The war in Ukraine has tended to increase uncertainty regarding inflation and growth prospects. When and with what consequences this war will end is pure speculation, but capital markets are expected to build a certain immunity to the headline risks in the coming weeks. The medium- to long-term consequences, on the other hand, could be significant. It is possible that we are at the beginning of a new bloc formation or a new Cold War. This would put a significant damper on globalization and further fuel higher structural inflation. 

US equities extended gains for the third session on Friday and snapped a 3-week losing streak as investors looked past hawkish headlines and piled into tech and growth shares that have been battered since mid-August. The Dow added 377 points, the S&P 500 1.5% and the Nasdaq 2.1%. For the week, the Dow gained almost 3%, and both the S&P and the Nasdaq about 4%. European equity markets also closed higher on Friday, with the Euro Stoxx 50 rising by 1.6%, led by energy shares as crude prices rose for the second session. European markets marched higher for the week, following three consecutive weeks of losses, driven by gains in the banking sector on expectations of higher interest rates.  

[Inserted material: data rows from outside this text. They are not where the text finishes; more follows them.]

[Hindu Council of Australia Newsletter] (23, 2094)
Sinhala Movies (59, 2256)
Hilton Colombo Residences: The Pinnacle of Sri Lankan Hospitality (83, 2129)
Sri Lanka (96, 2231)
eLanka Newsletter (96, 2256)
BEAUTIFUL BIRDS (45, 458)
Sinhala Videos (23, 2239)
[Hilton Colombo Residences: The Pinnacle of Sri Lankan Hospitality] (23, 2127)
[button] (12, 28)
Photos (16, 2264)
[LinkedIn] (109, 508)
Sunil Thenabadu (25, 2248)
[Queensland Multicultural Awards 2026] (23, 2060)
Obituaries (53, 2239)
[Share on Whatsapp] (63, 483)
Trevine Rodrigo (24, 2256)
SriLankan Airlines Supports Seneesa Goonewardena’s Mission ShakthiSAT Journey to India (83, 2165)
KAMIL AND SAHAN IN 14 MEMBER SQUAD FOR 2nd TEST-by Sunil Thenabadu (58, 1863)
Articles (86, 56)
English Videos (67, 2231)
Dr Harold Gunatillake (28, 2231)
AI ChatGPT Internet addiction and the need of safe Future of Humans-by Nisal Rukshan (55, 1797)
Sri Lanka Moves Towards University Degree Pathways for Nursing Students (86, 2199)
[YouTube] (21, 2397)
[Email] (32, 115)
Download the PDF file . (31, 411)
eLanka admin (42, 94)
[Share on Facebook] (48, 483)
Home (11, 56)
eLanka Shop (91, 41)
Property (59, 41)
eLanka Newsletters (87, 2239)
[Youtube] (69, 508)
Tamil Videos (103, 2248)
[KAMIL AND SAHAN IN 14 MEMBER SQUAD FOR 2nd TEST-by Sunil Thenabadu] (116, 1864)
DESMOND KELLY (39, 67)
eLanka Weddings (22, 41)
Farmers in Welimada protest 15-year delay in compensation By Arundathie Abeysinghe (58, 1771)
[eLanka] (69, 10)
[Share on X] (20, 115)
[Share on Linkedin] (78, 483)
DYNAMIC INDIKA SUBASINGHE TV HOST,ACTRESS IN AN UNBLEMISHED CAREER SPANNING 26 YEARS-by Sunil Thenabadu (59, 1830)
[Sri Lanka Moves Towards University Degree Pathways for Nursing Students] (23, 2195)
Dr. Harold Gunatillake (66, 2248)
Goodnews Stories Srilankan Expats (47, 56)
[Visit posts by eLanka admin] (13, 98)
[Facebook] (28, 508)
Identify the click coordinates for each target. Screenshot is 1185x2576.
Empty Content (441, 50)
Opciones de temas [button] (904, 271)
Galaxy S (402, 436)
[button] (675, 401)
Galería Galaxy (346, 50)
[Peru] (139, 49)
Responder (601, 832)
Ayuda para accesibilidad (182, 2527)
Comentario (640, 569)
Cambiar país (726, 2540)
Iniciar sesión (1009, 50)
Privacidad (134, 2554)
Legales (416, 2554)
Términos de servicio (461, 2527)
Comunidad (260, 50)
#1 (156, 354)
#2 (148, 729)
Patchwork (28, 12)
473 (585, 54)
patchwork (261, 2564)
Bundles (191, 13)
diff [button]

  • Asian shares climbed Monday on improved risk sentiment with Japanese and Australian equities leading the way. Travel shares in Japan rose on reports that border measures may be eased further. Mainland China, Hong Kong and South Korea markets are closed today for a holiday. 
  • European shares are poised to extend their rally further as US equity futures remained flat ahead of key inflation data on Tuesday. 
  • Oil prices plunged around 1.0% this morning, extending losses from the prior two weeks, amid mounting worries about a global economic slowdown due to rapid monetary tightening in the US and Europe and after reports that China’s 2022 oil demand could shrink for the first time in two decades as the country keeps a strict zero-Covid policy. 
  • Ukraine’s forces continued their rapid advance in the Kharkiv region on Sunday, exploiting an extraordinary collapse of Russian defences. The advance represents Ukraine’s biggest victory since it pushed Russian troops away from the capitol Kyiv in March. Meanwhile, French President Emmanuel Macron urged Russia to withdraw “heavy and light” weaponry from the Zaporizhzhia nuclear power plant during a “frank exchange” with President Vladimir Putin on Sunday. 
  • Russia’s gross domestic product shrank by 4.1% year-on-year in Q2 2022, more than preliminary estimates of a 4% contraction. Russia’s government expects GDP to contract 2.9% in 2022 and 0.9% in 2023, much less than its August forecast of a 4.2% and 2.7% fall, respectively. 
  • GDP in the UK expanded 0.2% in July from June, rebounding from a 0.6% fall in the previous month, but below market forecasts of a 0.4% rise. Services was the main driver of the expansion, increasing by 0.4%. On the other hand, production fell 0.3%, with electricity, gas, steam and air conditioning supply sinking 3.4%. 
  • Treasury Secretary Janet Yellen yesterday said in an interview on CNN that she remains hopeful the US economy can avoid recession but added that Americans understand the need of the Federal Reserve to conquer inflation.  
  • Federal Reserve Governor Christopher Waller on Friday echoed recent sentiments from his colleagues, saying he expects a big interest rate increase this month. He also said policymakers should stop trying to guess the future and instead stick to what the data is saying.